Exercise instructions:
A) Using the passage on K2 rocker skis, state whether each statement agrees with it, answering yes or no and quoting the words that decide it: (i) Lee Quaglia owns Aspen East Ski Shop in Killington, Vermont; (ii) the round of K2 rocker ski testing took place in Killington; (iii) K2 put rocker into every one of its 2010-11 production categories.
B) Write the next part of the K2 rocker ski interview, picking up after its final sentence.

For K2 to rap their arms around the rocker technology shows a world class commitment to, and a belief in, this innovation as being the future of skiing.

To bring to you the nuts and bolts of why and how K2 has utilized rocker design across its ski production line I went to Lee Quaglia, owner of two time SKI Magazine's New England Shop of the Year, Aspen East Ski Shop in Killington, Vermont. Lee was one of a select group invited to travel to Valle Nevado, Chile to participate in a round of testing K2 rocker skis.

Here's an interview I had with Lee where we discussed rocker skis in general and how K2 has implemented the rocker technology.

Lee, we all know now that K2 has embraced the rocker ski technology to the point of implementing it into all its 2010-11 production categories. Why is K2 so confident it can apply this technology for all ski conditions?

Records:
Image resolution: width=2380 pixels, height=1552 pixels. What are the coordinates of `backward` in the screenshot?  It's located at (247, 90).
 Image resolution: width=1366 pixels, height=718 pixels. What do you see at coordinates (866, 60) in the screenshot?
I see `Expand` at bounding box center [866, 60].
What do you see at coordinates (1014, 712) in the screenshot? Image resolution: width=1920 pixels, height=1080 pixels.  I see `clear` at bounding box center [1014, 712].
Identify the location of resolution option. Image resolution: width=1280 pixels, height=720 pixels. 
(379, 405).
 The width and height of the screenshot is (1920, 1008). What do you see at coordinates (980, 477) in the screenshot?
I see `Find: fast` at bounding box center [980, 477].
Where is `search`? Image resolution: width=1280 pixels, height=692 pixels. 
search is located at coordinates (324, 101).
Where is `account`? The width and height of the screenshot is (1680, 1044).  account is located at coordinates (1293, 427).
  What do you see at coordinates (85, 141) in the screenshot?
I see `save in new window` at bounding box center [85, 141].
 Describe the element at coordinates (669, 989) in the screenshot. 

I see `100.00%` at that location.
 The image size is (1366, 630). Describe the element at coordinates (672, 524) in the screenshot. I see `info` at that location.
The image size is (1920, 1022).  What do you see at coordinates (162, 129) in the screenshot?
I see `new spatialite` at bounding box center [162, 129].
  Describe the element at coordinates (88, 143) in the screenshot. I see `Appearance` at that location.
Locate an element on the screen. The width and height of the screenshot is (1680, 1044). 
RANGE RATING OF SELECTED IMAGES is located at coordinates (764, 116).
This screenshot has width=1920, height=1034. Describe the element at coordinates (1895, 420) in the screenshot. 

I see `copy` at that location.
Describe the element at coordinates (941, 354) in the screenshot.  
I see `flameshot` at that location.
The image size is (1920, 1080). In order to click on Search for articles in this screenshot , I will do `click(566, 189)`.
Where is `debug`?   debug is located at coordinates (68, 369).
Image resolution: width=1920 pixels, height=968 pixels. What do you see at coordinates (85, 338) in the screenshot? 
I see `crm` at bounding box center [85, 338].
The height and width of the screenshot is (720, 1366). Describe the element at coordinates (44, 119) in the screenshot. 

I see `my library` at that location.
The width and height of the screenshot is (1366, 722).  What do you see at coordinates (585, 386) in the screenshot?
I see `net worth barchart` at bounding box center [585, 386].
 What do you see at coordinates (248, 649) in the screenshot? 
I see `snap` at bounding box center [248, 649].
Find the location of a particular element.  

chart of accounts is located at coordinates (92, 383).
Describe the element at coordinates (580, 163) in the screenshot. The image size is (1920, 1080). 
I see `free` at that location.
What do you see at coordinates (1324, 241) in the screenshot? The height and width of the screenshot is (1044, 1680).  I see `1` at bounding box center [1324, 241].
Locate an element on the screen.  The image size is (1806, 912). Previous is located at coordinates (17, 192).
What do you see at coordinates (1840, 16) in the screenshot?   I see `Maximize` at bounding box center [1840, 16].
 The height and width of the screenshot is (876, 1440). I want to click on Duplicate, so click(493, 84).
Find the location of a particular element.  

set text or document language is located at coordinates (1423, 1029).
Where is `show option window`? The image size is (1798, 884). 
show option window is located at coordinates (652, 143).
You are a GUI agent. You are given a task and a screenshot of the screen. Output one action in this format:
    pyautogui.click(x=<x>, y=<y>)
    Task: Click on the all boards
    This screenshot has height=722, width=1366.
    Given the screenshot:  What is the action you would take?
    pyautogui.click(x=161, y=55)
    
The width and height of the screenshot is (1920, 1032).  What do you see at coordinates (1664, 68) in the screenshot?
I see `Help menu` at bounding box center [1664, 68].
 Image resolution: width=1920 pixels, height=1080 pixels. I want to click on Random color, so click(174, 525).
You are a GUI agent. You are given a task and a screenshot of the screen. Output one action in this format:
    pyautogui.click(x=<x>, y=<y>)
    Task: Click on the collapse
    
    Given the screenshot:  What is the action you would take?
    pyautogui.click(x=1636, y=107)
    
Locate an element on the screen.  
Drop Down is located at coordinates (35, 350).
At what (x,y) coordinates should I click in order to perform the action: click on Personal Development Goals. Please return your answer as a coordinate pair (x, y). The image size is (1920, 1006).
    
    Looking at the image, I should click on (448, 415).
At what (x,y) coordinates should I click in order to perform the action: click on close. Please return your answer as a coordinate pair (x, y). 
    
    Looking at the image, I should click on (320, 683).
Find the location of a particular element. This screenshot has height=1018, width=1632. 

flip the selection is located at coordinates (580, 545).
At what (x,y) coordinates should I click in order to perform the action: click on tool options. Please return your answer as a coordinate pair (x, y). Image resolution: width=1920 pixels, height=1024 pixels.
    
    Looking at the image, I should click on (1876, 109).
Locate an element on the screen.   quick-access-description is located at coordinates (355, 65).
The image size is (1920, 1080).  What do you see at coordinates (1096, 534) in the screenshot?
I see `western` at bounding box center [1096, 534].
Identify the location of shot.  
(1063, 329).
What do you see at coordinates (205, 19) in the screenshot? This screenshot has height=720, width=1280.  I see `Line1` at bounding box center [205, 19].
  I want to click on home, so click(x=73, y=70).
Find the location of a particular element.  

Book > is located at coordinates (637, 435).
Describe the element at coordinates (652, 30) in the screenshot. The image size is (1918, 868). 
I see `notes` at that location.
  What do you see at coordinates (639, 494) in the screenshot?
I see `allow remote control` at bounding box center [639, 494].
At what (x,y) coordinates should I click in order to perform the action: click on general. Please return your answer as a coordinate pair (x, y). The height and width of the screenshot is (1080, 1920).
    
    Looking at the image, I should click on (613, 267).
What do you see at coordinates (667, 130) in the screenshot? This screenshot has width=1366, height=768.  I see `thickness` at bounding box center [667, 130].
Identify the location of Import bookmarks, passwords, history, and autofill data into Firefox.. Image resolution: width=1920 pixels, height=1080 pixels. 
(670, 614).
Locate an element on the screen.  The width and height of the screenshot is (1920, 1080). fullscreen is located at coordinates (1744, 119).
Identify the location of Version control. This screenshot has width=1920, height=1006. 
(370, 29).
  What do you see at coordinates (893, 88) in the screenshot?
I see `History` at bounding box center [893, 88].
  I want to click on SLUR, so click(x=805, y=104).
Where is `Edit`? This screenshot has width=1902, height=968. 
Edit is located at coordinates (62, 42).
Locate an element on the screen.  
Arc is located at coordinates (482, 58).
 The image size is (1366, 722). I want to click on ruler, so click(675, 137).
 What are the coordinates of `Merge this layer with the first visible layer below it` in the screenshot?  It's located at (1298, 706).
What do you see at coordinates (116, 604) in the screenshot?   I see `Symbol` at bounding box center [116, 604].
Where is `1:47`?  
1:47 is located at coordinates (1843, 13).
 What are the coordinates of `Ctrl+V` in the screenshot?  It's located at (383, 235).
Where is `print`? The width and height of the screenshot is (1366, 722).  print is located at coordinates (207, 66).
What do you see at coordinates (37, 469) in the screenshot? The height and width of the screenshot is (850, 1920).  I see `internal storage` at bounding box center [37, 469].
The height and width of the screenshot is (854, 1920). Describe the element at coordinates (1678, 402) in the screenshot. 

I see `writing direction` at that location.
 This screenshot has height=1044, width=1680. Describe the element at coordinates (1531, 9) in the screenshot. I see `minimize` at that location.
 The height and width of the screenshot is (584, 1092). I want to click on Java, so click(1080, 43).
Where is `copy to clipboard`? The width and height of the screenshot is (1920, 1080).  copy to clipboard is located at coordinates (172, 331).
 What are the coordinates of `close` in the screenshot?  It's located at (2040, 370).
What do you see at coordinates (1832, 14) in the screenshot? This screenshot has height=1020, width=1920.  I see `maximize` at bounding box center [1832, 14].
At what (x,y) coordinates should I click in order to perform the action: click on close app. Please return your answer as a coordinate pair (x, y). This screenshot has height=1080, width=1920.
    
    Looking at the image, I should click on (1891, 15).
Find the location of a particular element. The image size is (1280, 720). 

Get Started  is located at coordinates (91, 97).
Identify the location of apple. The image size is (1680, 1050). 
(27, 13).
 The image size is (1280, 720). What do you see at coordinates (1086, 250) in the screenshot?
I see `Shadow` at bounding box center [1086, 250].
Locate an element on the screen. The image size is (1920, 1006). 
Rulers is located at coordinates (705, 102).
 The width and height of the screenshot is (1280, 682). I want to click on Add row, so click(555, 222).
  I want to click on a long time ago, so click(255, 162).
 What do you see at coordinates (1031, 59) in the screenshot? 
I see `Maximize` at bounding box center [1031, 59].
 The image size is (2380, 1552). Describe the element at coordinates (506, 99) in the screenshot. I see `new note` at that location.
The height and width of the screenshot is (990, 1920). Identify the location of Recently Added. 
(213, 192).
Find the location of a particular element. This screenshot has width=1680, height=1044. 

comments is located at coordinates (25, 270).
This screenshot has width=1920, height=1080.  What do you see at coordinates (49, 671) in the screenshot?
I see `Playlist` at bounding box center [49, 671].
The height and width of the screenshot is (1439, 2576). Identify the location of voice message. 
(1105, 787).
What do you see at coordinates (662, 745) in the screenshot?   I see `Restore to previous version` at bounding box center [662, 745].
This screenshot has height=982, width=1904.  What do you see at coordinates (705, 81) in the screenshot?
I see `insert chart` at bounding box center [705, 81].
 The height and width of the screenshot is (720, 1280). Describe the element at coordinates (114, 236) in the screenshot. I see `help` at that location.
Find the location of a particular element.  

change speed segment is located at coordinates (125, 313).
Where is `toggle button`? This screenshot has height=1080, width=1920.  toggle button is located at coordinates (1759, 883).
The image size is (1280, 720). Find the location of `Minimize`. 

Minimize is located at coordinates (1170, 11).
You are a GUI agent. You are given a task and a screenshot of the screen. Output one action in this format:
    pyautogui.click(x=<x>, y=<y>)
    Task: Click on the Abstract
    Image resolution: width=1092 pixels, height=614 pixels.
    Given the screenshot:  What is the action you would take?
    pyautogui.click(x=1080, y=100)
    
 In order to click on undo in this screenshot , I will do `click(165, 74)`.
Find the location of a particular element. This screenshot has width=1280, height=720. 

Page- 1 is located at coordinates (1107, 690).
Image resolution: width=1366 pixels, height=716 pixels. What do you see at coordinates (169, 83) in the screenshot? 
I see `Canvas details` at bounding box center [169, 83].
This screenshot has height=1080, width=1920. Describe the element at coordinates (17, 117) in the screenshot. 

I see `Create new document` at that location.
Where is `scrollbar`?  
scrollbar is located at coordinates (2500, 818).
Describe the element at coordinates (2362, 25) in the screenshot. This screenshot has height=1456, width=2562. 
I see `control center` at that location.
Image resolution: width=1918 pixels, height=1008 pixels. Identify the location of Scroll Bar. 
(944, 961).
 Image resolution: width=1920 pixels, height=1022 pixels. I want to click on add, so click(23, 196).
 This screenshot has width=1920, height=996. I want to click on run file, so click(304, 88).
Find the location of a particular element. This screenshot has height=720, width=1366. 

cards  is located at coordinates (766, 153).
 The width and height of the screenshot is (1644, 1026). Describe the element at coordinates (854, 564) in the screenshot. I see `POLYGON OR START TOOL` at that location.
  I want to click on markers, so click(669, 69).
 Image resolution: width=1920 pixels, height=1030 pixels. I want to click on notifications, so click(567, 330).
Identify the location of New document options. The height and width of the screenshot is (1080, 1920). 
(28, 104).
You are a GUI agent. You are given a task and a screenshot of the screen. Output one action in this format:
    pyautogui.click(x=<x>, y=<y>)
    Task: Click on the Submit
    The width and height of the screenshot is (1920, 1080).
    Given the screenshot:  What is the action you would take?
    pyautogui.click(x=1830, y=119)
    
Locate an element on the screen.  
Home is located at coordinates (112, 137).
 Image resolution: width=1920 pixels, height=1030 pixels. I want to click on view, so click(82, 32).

Per-task outputs:
A)
(i) Yes: "Lee Quaglia, owner of two time SKI Magazine's New England Shop of the Year, Aspen East Ski Shop in Killington, Vermont"
(ii) No: "invited to travel to Valle Nevado, Chile to participate in a round of testing K2 rocker skis"
(iii) Yes: "implementing it into all its 2010-11 production categories"

B)
Think of where the 'rocker' idea came from... its roots are from one of the coolest sports ever, surfing. Simply put, a rockered ski's tip and tail are turned up, sometimes elevated a little or sometimes radically depending on the ski's application for snow conditions. It gives you more edge pressure through your feet, where it's most needed and in the K2 inventory there's a rocker to benefit everybody the all-mountain skier, the cruiser and the park rider, from beginners to experts.

Lee, this summer you've skied the various K2 rocker models in Chile. Are they hard to get use to and can you really feel a difference?

K2 has a 'rocker' variation in all their categories - powder rocker, all-terrain rocker, speed rocker, jib rocker and a catch-free rocker for beginners. In all conditions a rocker design makes turn initiation quick and effortless. The ski composition and shape set it up for the various skiing applications, such as parks or powder and the snow conditions such as powder or hardpack.

Your skis will ride up and over uneven surfaces with ease, and as soon as you put the ski on edge, bingo! The edge engages because there's torsional rigidity, and it's every bit as stable as a cambered ski. You get more versatility without sacrificing performance and you can ski a longer day, having more fun.

OK, so you're questioning if it's easy to get used to. It might feel a little different at first, but after a few runs, you'll be having a blast, and wondering why you waited to get on rockers.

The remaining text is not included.